Transcribe the following items verbatim, preserving every line as it stands.

start

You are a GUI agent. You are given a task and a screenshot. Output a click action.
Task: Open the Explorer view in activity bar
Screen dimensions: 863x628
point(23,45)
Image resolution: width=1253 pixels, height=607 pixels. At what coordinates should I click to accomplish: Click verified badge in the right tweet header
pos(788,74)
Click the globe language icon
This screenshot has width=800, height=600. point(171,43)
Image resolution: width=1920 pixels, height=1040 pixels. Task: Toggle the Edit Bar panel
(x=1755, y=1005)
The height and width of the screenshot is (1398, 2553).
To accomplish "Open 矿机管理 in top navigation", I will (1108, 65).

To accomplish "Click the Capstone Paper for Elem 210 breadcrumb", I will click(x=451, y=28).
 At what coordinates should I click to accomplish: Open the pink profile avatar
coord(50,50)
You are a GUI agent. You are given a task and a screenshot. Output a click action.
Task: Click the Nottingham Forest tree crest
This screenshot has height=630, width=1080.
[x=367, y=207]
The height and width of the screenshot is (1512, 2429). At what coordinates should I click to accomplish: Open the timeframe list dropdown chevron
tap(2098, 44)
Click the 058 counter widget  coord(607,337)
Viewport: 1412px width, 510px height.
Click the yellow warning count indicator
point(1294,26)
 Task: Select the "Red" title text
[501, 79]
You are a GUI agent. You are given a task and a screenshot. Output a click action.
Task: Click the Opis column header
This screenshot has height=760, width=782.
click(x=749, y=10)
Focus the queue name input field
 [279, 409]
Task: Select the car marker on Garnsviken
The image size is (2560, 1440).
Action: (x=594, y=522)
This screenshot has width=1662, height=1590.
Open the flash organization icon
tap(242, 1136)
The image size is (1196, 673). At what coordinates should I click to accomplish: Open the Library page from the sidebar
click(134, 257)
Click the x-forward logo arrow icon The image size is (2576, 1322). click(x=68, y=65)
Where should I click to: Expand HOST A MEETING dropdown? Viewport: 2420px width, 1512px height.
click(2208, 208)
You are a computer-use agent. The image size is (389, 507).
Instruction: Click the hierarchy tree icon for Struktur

end

* Exercise answer
You are a GUI agent. You are given a task and a screenshot. Output a click action.
Task: Open the Explorer view in activity bar
Screen dimensions: 863x628
point(23,45)
Image resolution: width=1253 pixels, height=607 pixels. At what coordinates should I click to accomplish: Click verified badge in the right tweet header
pos(788,74)
Click the globe language icon
This screenshot has width=800, height=600. point(171,43)
Image resolution: width=1920 pixels, height=1040 pixels. Task: Toggle the Edit Bar panel
(x=1755, y=1005)
The height and width of the screenshot is (1398, 2553).
To accomplish "Open 矿机管理 in top navigation", I will (1108, 65).

To accomplish "Click the Capstone Paper for Elem 210 breadcrumb", I will click(x=451, y=28).
 At what coordinates should I click to accomplish: Open the pink profile avatar
coord(50,50)
You are a GUI agent. You are given a task and a screenshot. Output a click action.
Task: Click the Nottingham Forest tree crest
This screenshot has height=630, width=1080.
[x=367, y=207]
The height and width of the screenshot is (1512, 2429). At what coordinates should I click to accomplish: Open the timeframe list dropdown chevron
tap(2098, 44)
Click the 058 counter widget  coord(607,337)
Viewport: 1412px width, 510px height.
Click the yellow warning count indicator
point(1294,26)
 Task: Select the "Red" title text
[501, 79]
You are a GUI agent. You are given a task and a screenshot. Output a click action.
Task: Click the Opis column header
This screenshot has height=760, width=782.
click(x=749, y=10)
Focus the queue name input field
 [279, 409]
Task: Select the car marker on Garnsviken
The image size is (2560, 1440).
Action: (x=594, y=522)
This screenshot has width=1662, height=1590.
Open the flash organization icon
tap(242, 1136)
The image size is (1196, 673). At what coordinates should I click to accomplish: Open the Library page from the sidebar
click(134, 257)
Click the x-forward logo arrow icon The image size is (2576, 1322). click(x=68, y=65)
Where should I click to: Expand HOST A MEETING dropdown? Viewport: 2420px width, 1512px height.
click(2208, 208)
You are a computer-use agent. The image size is (389, 507).
Instruction: Click the hierarchy tree icon for Struktur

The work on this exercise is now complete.